I've got a situation where if a library (.dll or .so) is opened under program control it is represented by an object, with entry points expressed as methods. Alternatively, if it's statically linked then it's represented by a unit, with entry points represented by procedures and functions. That allows me to write things like

caps := LibCapShim.cap_get_proc;  // LibCapShim is object or unit
if caps <> nil then
  try
    caplist := capability;
    r := LibCapShim.cap_set_flag(caps, flag, 1, @caplist, Ord(value));

which is OK at the application level irrespective of how the program's built.

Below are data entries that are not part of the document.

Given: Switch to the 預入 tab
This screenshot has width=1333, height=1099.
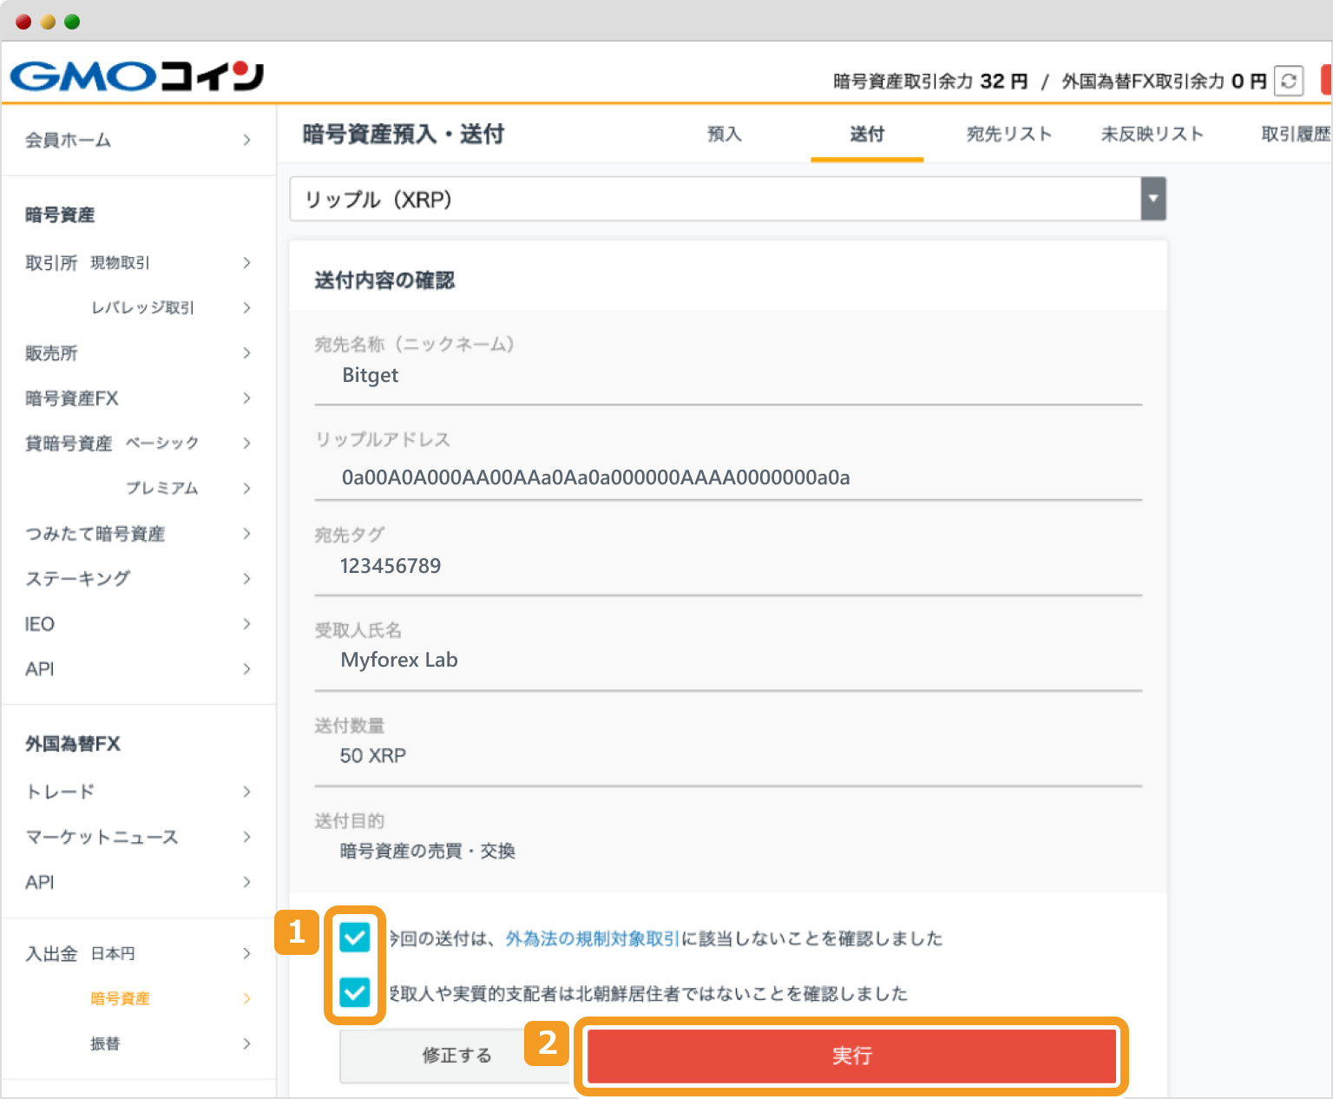Looking at the screenshot, I should pos(724,134).
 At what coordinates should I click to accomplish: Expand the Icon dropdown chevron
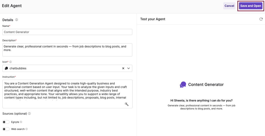coord(129,68)
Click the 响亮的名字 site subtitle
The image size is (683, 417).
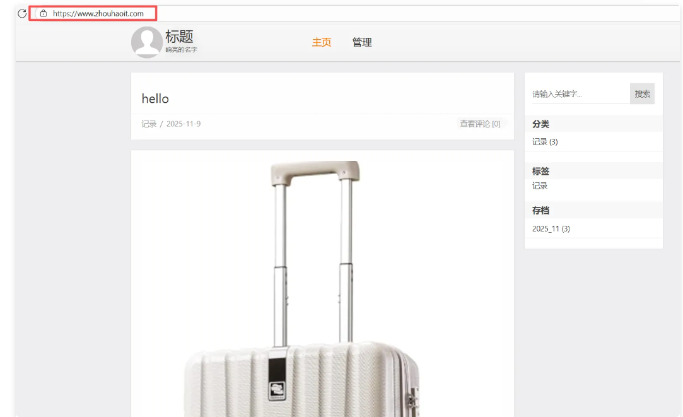tap(181, 50)
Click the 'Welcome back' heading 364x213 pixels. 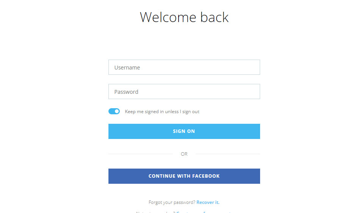coord(184,17)
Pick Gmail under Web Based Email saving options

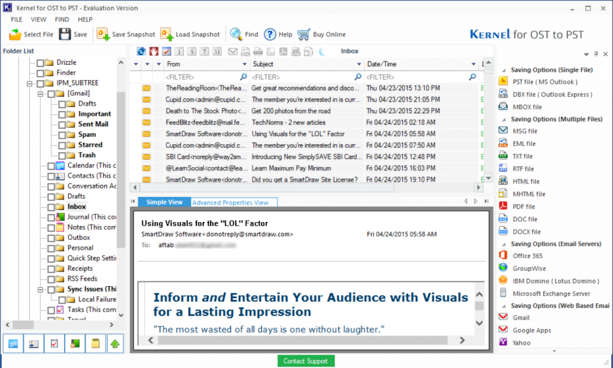click(520, 318)
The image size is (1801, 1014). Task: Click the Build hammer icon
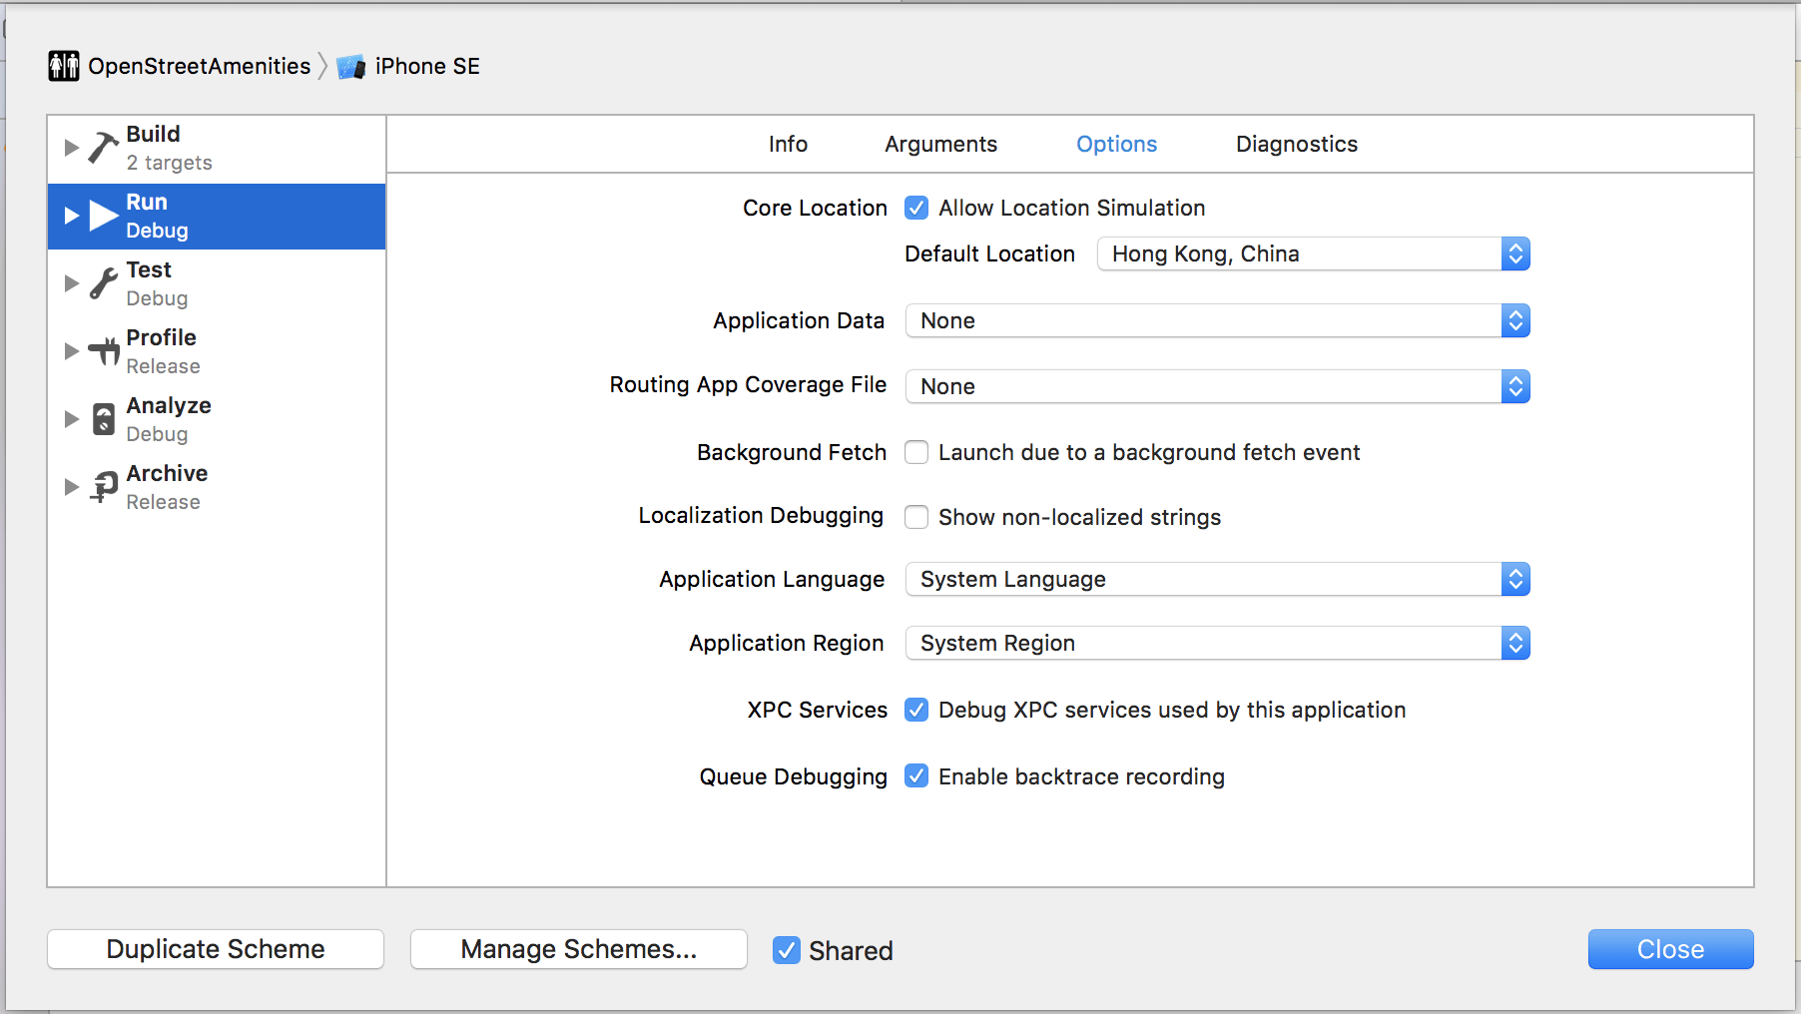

What I can't do, without a conditional directive, is check whether the object representing the library is nil (because the dll/so isn't available). Instead I'm having to do

{$ifdef USE_DYNAMIC_LIBCAP }
  if LibCapShim = nil then      (* Initialisation failed        *)
    exit;
{$endif                    }
  caps := LibCapShim.cap_get_proc;

and so on. There's obviously ways around this, but they tend to rely on adding validity functions outside the object. Is there any way of doing something like

if LibCapShim is TObject then
  if LibCapShim = nil then      (* Initialisation failed        *)
    exit;

without the compiler objecting when it finds itself looking at a unit name in isolation?

--
Mark Morgan Lloyd
markMLl .AT. telemetry.co .DOT. uk

[Opinions above are the author's, not those of his employers or colleagues]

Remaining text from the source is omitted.